§ Written exercise: Reproduce each of the following rows without any changes.

Rows of target coordinates
━━━━━━━━━━━━━━━━━━━━━━━━━━━━━━
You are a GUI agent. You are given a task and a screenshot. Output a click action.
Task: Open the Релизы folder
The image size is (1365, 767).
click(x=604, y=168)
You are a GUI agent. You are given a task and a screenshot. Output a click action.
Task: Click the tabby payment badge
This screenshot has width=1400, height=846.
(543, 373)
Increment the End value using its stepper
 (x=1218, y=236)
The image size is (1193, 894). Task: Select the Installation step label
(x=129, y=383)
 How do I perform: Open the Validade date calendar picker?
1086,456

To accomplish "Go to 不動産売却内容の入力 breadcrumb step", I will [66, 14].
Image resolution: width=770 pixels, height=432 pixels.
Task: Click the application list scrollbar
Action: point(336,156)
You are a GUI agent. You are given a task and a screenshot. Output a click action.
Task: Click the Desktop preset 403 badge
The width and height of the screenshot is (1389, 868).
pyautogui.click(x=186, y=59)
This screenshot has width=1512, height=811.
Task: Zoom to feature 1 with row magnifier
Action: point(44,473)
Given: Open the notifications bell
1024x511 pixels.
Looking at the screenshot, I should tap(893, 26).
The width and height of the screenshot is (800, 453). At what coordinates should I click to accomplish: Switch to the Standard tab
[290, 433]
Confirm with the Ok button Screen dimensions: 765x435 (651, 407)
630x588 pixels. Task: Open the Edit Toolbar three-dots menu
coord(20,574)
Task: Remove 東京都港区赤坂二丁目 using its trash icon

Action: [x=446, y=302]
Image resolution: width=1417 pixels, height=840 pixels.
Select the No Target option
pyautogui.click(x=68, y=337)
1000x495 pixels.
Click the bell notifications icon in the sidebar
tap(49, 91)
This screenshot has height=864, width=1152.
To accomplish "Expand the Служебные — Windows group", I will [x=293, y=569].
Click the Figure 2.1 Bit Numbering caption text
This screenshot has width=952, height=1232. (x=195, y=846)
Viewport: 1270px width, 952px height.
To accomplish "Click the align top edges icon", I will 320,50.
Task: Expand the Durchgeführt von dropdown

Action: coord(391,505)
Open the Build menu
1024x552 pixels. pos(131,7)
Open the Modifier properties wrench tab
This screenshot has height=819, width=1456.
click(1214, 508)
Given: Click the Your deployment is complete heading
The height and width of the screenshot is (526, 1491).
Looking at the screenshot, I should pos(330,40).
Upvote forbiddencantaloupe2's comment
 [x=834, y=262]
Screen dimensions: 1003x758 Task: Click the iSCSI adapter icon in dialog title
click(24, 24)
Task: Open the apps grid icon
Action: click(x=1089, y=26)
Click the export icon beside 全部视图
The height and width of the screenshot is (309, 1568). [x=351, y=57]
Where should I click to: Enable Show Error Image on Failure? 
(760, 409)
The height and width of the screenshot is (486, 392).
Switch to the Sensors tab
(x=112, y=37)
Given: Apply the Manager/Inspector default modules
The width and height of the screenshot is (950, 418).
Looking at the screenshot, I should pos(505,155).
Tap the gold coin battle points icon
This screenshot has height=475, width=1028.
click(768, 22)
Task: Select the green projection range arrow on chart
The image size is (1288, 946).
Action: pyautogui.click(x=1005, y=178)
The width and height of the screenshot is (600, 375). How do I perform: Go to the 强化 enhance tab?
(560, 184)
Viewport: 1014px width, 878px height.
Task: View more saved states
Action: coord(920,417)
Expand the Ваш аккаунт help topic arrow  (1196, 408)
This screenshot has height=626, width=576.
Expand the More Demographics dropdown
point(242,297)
━━━━━━━━━━━━━━━━━━━━━━━━━━━━━━
§ Answer:
You are a GUI agent. You are given a task and a screenshot. Output a click action.
Task: Open the Релизы folder
The image size is (1365, 767).
click(x=604, y=168)
You are a GUI agent. You are given a task and a screenshot. Output a click action.
Task: Click the tabby payment badge
This screenshot has width=1400, height=846.
(543, 373)
Increment the End value using its stepper
 (x=1218, y=236)
The image size is (1193, 894). Task: Select the Installation step label
(x=129, y=383)
 How do I perform: Open the Validade date calendar picker?
1086,456

To accomplish "Go to 不動産売却内容の入力 breadcrumb step", I will [66, 14].
Image resolution: width=770 pixels, height=432 pixels.
Task: Click the application list scrollbar
Action: point(336,156)
You are a GUI agent. You are given a task and a screenshot. Output a click action.
Task: Click the Desktop preset 403 badge
The width and height of the screenshot is (1389, 868).
pyautogui.click(x=186, y=59)
This screenshot has width=1512, height=811.
Task: Zoom to feature 1 with row magnifier
Action: point(44,473)
Given: Open the notifications bell
1024x511 pixels.
Looking at the screenshot, I should tap(893, 26).
The width and height of the screenshot is (800, 453). At what coordinates should I click to accomplish: Switch to the Standard tab
[290, 433]
Confirm with the Ok button Screen dimensions: 765x435 (651, 407)
630x588 pixels. Task: Open the Edit Toolbar three-dots menu
coord(20,574)
Task: Remove 東京都港区赤坂二丁目 using its trash icon

Action: [x=446, y=302]
Image resolution: width=1417 pixels, height=840 pixels.
Select the No Target option
pyautogui.click(x=68, y=337)
1000x495 pixels.
Click the bell notifications icon in the sidebar
tap(49, 91)
This screenshot has height=864, width=1152.
To accomplish "Expand the Служебные — Windows group", I will [x=293, y=569].
Click the Figure 2.1 Bit Numbering caption text
This screenshot has width=952, height=1232. (x=195, y=846)
Viewport: 1270px width, 952px height.
To accomplish "Click the align top edges icon", I will 320,50.
Task: Expand the Durchgeführt von dropdown

Action: coord(391,505)
Open the Build menu
1024x552 pixels. pos(131,7)
Open the Modifier properties wrench tab
This screenshot has height=819, width=1456.
click(1214, 508)
Given: Click the Your deployment is complete heading
The height and width of the screenshot is (526, 1491).
Looking at the screenshot, I should pos(330,40).
Upvote forbiddencantaloupe2's comment
 [x=834, y=262]
Screen dimensions: 1003x758 Task: Click the iSCSI adapter icon in dialog title
click(24, 24)
Task: Open the apps grid icon
Action: click(x=1089, y=26)
Click the export icon beside 全部视图
The height and width of the screenshot is (309, 1568). [x=351, y=57]
Where should I click to: Enable Show Error Image on Failure? 
(760, 409)
The height and width of the screenshot is (486, 392).
Switch to the Sensors tab
(x=112, y=37)
Given: Apply the Manager/Inspector default modules
The width and height of the screenshot is (950, 418).
Looking at the screenshot, I should pos(505,155).
Tap the gold coin battle points icon
This screenshot has height=475, width=1028.
click(768, 22)
Task: Select the green projection range arrow on chart
The image size is (1288, 946).
Action: pyautogui.click(x=1005, y=178)
The width and height of the screenshot is (600, 375). How do I perform: Go to the 强化 enhance tab?
(560, 184)
Viewport: 1014px width, 878px height.
Task: View more saved states
Action: coord(920,417)
Expand the Ваш аккаунт help topic arrow  (1196, 408)
This screenshot has height=626, width=576.
Expand the More Demographics dropdown
point(242,297)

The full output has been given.